**** GIVEN RECORDS

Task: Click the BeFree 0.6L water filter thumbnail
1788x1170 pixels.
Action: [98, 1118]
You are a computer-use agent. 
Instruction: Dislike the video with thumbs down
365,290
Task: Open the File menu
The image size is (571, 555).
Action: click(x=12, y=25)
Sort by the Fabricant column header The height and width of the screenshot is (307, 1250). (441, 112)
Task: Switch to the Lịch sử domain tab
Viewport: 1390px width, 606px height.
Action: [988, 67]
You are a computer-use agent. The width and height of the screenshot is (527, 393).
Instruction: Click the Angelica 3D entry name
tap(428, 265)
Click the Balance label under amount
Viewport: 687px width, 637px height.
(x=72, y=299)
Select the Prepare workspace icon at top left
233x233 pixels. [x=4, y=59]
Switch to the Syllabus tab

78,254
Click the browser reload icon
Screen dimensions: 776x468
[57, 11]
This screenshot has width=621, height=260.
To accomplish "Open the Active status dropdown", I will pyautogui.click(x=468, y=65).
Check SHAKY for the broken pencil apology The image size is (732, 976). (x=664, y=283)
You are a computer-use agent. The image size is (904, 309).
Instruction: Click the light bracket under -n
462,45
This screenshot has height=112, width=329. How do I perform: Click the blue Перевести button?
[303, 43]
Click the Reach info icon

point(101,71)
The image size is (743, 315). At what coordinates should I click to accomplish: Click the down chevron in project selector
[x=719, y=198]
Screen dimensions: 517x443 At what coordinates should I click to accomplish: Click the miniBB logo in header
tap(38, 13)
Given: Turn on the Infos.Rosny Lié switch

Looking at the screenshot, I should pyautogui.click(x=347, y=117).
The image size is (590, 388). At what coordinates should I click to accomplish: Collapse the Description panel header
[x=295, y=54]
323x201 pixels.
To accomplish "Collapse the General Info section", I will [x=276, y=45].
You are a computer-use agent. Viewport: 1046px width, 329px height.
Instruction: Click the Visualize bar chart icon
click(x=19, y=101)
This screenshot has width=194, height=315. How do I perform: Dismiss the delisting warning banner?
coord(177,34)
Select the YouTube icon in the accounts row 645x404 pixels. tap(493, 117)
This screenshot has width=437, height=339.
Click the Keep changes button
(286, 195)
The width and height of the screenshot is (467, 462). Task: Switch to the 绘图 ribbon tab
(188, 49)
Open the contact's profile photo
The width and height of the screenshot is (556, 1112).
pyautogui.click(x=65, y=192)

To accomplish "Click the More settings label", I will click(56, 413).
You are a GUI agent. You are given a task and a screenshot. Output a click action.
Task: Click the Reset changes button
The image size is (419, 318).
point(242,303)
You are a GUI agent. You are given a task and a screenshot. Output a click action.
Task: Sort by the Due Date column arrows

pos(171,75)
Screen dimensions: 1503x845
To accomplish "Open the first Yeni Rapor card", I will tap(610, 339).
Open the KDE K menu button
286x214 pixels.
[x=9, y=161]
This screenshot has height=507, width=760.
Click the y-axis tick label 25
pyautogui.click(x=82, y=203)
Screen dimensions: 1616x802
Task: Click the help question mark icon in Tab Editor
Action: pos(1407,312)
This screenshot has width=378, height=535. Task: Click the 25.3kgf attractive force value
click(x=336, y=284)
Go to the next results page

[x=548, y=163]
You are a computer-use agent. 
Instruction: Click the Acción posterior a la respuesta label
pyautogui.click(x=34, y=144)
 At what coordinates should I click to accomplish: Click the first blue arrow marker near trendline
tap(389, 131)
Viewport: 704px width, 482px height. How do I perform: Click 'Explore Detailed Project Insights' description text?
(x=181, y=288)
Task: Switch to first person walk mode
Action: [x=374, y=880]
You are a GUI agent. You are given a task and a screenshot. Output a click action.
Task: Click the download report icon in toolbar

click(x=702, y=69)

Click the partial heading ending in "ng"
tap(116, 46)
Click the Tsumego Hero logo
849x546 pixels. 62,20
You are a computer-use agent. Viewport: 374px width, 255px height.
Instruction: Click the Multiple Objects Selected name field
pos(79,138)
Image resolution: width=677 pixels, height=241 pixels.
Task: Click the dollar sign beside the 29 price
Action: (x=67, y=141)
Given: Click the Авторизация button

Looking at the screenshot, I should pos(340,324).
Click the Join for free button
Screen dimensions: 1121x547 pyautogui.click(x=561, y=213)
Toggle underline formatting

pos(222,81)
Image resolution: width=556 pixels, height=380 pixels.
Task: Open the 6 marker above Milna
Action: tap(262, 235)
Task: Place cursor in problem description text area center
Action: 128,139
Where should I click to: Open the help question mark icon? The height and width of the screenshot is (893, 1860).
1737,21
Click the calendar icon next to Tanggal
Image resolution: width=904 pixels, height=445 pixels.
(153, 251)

********

### WHAT IS REQUIRED
Given the records above, reproduce precisely and only the lines between the line holding "The image size is (590, 388)." and the line holding "This screenshot has height=507, width=760.", inclusive.

### ANSWER FOR THIS EXERCISE
The image size is (590, 388). At what coordinates should I click to accomplish: Collapse the Description panel header
[x=295, y=54]
323x201 pixels.
To accomplish "Collapse the General Info section", I will [x=276, y=45].
You are a computer-use agent. Viewport: 1046px width, 329px height.
Instruction: Click the Visualize bar chart icon
click(x=19, y=101)
This screenshot has width=194, height=315. How do I perform: Dismiss the delisting warning banner?
coord(177,34)
Select the YouTube icon in the accounts row 645x404 pixels. tap(493, 117)
This screenshot has width=437, height=339.
Click the Keep changes button
(286, 195)
The width and height of the screenshot is (467, 462). Task: Switch to the 绘图 ribbon tab
(188, 49)
Open the contact's profile photo
The width and height of the screenshot is (556, 1112).
pyautogui.click(x=65, y=192)

To accomplish "Click the More settings label", I will click(56, 413).
You are a GUI agent. You are given a task and a screenshot. Output a click action.
Task: Click the Reset changes button
The image size is (419, 318).
point(242,303)
You are a GUI agent. You are given a task and a screenshot. Output a click action.
Task: Sort by the Due Date column arrows

pos(171,75)
Screen dimensions: 1503x845
To accomplish "Open the first Yeni Rapor card", I will tap(610, 339).
Open the KDE K menu button
286x214 pixels.
[x=9, y=161]
This screenshot has height=507, width=760.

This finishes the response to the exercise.